Problem details: Reproduce every line of the data, starting at the line that contains "You are a computer-use agent. 1122x800" and ending at the line that contains "(x=229, y=261)". Offset each coordinate in the answers by adding 120 to every number.

■ ■ ■ ■ ■ ■ ■

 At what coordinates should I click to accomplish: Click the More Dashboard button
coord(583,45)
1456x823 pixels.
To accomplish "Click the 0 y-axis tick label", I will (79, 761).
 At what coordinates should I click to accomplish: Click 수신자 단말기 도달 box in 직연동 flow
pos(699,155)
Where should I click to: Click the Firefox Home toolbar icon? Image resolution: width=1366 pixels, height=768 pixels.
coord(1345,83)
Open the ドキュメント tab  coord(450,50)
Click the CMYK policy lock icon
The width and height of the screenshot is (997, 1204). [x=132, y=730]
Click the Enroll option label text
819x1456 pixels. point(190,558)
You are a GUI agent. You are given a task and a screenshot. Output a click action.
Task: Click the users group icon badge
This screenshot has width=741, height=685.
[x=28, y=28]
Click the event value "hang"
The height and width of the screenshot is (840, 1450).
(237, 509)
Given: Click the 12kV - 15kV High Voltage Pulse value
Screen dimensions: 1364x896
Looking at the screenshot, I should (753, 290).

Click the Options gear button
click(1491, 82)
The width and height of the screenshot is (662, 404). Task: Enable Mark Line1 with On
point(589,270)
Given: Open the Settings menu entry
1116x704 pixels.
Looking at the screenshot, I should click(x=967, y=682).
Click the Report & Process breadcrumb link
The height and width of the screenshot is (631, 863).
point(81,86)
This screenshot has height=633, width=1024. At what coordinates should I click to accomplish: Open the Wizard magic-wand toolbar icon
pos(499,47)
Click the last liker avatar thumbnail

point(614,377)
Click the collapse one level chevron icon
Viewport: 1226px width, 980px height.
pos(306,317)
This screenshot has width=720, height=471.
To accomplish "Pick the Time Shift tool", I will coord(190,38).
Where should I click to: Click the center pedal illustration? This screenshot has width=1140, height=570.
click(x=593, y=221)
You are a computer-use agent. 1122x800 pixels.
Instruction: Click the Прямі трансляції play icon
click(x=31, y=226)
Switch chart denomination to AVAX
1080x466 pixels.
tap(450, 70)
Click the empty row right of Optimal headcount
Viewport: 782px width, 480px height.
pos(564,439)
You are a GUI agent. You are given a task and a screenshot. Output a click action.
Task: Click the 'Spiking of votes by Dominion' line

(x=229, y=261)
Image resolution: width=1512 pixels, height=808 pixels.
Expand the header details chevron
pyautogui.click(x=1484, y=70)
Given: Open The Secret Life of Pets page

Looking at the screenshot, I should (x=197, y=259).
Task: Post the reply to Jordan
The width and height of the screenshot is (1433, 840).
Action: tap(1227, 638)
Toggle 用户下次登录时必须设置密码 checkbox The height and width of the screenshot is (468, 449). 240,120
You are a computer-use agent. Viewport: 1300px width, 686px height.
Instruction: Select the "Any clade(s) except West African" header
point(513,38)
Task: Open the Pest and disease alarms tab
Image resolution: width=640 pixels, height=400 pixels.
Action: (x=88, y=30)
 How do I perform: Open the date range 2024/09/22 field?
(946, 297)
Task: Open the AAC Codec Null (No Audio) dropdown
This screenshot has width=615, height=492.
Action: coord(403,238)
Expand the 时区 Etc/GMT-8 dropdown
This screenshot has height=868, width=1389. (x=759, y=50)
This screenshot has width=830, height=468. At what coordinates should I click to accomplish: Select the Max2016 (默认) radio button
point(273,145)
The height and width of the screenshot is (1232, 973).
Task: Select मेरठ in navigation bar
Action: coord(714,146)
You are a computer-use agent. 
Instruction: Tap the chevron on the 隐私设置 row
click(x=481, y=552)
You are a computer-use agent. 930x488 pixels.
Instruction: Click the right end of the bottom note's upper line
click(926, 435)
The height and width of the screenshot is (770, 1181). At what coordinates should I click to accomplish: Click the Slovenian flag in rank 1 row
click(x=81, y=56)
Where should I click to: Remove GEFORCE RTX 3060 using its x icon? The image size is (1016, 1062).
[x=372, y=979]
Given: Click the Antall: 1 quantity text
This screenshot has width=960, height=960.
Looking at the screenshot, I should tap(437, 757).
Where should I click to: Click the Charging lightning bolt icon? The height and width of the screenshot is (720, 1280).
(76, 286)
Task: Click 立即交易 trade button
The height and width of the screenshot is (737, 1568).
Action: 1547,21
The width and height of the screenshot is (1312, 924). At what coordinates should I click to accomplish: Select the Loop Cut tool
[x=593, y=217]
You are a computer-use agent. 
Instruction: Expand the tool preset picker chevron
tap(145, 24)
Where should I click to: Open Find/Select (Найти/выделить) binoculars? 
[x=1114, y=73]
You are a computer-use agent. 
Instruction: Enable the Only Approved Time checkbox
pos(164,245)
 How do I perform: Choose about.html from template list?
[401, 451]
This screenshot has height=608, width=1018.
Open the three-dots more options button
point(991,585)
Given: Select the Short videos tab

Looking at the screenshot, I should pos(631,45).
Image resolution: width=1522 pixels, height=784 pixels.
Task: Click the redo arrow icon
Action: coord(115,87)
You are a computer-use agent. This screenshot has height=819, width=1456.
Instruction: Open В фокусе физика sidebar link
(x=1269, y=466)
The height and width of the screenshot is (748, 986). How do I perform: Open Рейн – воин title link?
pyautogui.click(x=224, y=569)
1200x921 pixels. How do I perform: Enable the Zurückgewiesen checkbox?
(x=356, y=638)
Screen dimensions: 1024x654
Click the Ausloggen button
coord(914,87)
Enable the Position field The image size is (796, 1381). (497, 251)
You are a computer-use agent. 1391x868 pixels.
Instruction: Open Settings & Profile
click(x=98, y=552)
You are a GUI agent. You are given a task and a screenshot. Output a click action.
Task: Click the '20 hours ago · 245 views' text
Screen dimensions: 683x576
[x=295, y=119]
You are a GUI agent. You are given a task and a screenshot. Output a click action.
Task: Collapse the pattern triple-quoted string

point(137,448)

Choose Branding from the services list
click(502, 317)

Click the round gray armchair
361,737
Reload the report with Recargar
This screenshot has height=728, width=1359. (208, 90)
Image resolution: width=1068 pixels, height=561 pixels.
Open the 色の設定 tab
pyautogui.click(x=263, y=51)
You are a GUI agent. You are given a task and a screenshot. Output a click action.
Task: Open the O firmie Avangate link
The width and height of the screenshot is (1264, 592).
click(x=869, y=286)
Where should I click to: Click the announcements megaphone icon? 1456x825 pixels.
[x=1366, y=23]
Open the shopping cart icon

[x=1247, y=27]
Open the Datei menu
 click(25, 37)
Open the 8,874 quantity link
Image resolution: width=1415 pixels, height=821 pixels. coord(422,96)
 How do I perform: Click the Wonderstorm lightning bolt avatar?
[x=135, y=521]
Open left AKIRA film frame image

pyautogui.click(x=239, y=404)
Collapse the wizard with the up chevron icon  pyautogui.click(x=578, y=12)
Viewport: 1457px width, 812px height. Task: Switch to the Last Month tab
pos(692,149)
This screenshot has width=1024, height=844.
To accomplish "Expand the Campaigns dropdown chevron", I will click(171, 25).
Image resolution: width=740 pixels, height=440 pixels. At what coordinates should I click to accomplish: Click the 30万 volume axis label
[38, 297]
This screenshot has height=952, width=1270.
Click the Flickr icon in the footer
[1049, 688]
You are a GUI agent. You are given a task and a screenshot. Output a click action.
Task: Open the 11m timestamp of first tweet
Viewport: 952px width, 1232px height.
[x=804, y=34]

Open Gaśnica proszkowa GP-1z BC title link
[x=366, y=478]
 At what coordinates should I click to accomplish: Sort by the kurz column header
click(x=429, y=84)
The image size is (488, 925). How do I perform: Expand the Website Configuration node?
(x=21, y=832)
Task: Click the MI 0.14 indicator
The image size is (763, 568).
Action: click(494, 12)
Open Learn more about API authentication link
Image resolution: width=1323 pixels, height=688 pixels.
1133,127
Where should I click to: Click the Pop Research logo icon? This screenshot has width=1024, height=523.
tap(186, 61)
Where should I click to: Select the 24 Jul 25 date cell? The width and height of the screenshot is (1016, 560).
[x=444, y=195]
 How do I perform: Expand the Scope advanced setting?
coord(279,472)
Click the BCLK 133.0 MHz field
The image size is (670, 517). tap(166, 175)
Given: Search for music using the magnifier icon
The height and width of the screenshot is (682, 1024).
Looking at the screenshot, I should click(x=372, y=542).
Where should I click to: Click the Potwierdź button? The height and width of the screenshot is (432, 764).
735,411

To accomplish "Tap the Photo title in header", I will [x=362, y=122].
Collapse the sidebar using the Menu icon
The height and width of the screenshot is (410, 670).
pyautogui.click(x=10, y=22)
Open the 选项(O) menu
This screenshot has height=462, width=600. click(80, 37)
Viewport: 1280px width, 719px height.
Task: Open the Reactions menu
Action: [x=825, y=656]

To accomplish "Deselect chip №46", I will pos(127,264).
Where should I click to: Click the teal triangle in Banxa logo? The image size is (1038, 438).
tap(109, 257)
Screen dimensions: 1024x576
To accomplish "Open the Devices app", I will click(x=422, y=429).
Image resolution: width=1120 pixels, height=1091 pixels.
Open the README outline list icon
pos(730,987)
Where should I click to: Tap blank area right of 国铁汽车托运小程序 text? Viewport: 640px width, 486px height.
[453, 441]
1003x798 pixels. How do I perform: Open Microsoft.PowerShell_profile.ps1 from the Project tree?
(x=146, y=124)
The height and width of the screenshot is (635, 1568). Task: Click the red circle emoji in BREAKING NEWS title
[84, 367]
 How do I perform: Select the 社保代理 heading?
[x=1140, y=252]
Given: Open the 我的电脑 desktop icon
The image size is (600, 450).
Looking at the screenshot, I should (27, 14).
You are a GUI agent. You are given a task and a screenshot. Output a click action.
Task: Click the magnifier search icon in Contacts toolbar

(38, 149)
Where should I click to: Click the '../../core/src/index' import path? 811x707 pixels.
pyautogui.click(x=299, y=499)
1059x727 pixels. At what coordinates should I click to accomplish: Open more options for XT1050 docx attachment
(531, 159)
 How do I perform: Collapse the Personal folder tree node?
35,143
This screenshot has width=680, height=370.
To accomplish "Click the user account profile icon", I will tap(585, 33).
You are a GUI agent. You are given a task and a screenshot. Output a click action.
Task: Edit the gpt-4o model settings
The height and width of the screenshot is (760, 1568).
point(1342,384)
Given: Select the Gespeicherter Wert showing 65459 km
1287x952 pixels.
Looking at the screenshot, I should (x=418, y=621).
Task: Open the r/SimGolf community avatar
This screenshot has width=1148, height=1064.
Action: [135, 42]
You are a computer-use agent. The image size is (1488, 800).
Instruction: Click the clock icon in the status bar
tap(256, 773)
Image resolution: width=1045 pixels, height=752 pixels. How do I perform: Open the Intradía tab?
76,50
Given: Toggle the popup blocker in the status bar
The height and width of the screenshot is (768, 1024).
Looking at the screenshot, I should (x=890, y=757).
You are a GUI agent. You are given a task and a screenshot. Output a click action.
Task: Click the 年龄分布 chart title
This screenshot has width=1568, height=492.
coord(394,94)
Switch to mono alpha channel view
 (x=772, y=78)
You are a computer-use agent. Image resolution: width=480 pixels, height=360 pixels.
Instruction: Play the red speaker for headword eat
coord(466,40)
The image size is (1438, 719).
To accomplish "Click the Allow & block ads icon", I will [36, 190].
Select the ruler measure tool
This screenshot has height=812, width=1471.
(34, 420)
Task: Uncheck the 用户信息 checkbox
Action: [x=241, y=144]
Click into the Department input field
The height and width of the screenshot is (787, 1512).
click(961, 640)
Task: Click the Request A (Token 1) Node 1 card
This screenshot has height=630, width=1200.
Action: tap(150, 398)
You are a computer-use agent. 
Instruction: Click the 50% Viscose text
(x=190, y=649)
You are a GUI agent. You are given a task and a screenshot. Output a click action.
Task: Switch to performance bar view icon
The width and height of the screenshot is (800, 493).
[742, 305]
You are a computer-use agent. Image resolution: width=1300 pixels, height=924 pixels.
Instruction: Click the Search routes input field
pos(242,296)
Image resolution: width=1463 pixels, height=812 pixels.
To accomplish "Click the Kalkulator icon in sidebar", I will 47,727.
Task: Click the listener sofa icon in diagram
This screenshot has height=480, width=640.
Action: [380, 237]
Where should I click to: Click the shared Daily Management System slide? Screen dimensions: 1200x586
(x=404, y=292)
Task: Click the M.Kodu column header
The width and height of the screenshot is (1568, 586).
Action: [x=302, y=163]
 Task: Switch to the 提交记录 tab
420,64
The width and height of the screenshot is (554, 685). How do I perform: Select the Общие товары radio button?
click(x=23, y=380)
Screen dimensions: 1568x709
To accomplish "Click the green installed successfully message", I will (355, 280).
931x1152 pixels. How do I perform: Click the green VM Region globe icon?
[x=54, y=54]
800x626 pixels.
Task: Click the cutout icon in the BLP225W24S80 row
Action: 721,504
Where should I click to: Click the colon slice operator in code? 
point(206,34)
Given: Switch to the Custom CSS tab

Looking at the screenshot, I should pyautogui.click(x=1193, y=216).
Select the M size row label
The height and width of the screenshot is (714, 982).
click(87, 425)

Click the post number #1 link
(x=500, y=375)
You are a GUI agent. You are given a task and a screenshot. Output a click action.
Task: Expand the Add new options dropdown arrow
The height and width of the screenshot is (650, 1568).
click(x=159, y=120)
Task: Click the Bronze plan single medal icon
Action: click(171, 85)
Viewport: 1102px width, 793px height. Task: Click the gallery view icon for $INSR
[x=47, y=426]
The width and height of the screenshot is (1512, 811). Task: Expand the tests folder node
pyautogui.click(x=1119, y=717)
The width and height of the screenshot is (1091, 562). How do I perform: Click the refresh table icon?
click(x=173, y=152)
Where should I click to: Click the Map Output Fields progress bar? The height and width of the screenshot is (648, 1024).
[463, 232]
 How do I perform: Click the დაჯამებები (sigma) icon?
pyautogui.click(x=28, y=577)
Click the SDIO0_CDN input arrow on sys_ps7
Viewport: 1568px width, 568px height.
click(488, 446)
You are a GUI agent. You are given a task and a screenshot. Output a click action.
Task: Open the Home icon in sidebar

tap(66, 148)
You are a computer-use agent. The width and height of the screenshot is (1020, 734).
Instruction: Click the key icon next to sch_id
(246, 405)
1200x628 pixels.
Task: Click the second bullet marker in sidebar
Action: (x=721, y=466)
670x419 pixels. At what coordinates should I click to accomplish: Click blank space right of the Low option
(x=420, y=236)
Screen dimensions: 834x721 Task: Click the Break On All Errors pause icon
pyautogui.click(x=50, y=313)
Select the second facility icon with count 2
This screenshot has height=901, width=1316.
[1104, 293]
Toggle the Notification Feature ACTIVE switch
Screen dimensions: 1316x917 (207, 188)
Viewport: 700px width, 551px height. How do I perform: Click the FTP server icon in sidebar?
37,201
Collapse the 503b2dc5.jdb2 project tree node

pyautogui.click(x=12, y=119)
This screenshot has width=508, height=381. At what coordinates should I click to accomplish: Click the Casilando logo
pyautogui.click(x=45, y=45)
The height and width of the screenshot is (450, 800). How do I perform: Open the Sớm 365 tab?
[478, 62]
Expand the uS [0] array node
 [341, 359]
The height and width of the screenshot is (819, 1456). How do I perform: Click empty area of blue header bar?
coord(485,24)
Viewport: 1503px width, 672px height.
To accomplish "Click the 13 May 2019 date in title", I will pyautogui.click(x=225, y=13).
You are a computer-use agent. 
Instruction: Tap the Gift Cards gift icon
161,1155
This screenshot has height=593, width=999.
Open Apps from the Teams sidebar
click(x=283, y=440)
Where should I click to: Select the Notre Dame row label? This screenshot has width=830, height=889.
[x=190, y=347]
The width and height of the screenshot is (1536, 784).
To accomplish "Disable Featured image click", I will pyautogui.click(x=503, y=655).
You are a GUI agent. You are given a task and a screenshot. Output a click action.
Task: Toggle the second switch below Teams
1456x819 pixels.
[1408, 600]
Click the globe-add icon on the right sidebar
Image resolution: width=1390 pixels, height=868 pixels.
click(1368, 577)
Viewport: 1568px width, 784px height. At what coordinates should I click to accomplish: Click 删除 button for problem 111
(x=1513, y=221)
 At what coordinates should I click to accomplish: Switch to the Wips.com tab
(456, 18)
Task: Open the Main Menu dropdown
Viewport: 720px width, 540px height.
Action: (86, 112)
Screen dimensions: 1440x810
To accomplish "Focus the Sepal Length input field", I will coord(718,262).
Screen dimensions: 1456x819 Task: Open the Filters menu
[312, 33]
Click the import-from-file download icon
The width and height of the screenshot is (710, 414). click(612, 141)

■ ■ ■ ■ ■ ■ ■

Answer for this exercise:
You are a computer-use agent. 1122x800 pixels.
Instruction: Click the Прямі трансляції play icon
click(x=151, y=346)
Switch chart denomination to AVAX
1080x466 pixels.
tap(570, 190)
Click the empty row right of Optimal headcount
Viewport: 782px width, 480px height.
pos(684,559)
You are a GUI agent. You are given a task and a screenshot. Output a click action.
Task: Click the 'Spiking of votes by Dominion' line

(x=349, y=381)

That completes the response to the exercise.